Nearly 40 percent of women find their breast cancer treatment unaffordable, according to a large-scale study published in Cancer this month—but radiation oncologists are better than some at communicating financial difficulties to their patients.
“We have made a lot of progress in breast cancer treatment, which is wonderful,” first author Reshma Jagsi, MD, DPhil, said in a release from Michigan Medicine. “But this study shows we are only part of the way to our goal. We must now turn our efforts to confronting the financial devastation many face.”
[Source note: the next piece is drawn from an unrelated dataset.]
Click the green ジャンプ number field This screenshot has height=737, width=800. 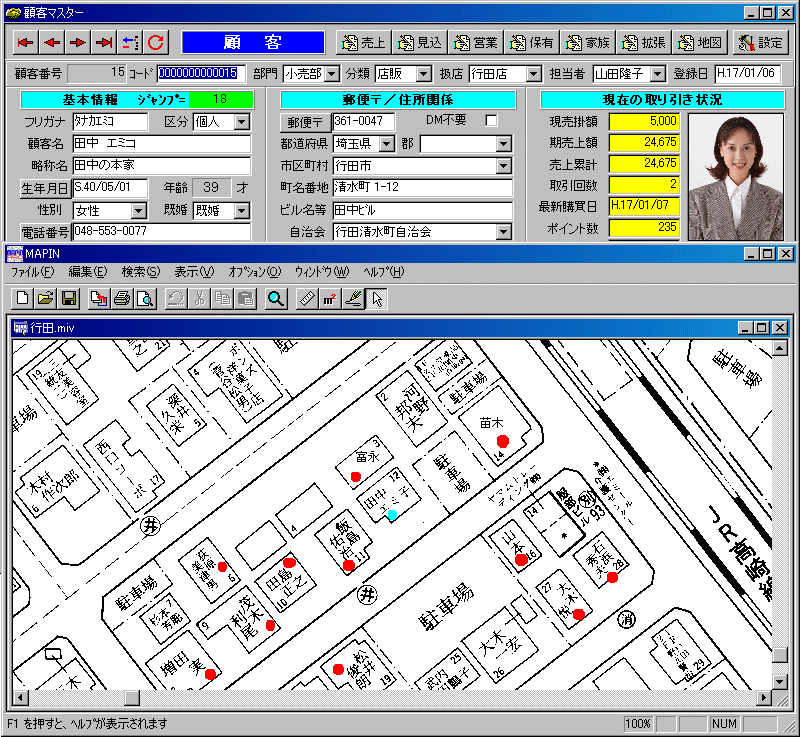pos(220,100)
Jagsi, who serves as deputy chair and a professor of radiation oncology at Michigan Medicine, and her team at the University of Michigan surveyed around 2,500 patients treated for early stage breast cancer in an effort to gauge the affordability—and stress—of treatment. Around 850 radiation oncologists, medical oncologists and treating surgeons were also interviewed.
According to results from those surveys, 38 percent of women were “at least somewhat worried” about their financial status because of their treatment, and 14 percent said they lost more than 10 percent of their household income as a result. Seventeen percent of women spent more than 10 percent of their income on out-of-pocket expenses, and some of those realities were compounded by low socioeconomic conditions and already-established debt.
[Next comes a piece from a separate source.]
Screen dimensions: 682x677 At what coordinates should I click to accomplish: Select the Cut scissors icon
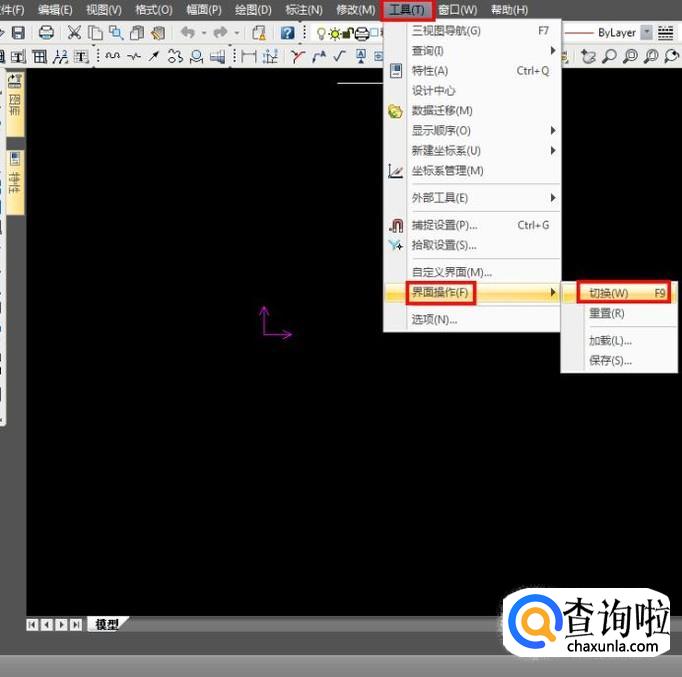coord(75,33)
Physicians weren’t oblivious to those hardships, Jagsi et al. said. In fact, half of all medical oncologists said someone in their practice often or always discusses financial burdens with patients. While 43 percent of radiation oncologists said the same, just 16 percent of surgeons did.
Jagsi said that of patients concerned about money, 73 percent said their doctor’s office didn’t help them, suggesting a need for improved communication within hospital systems.
“To cure a patient’s disease at the cost of financial ruin falls short of our duty as physicians to serve,” she said. “It’s simply not acceptable to ignore patients’ financial distress any longer.”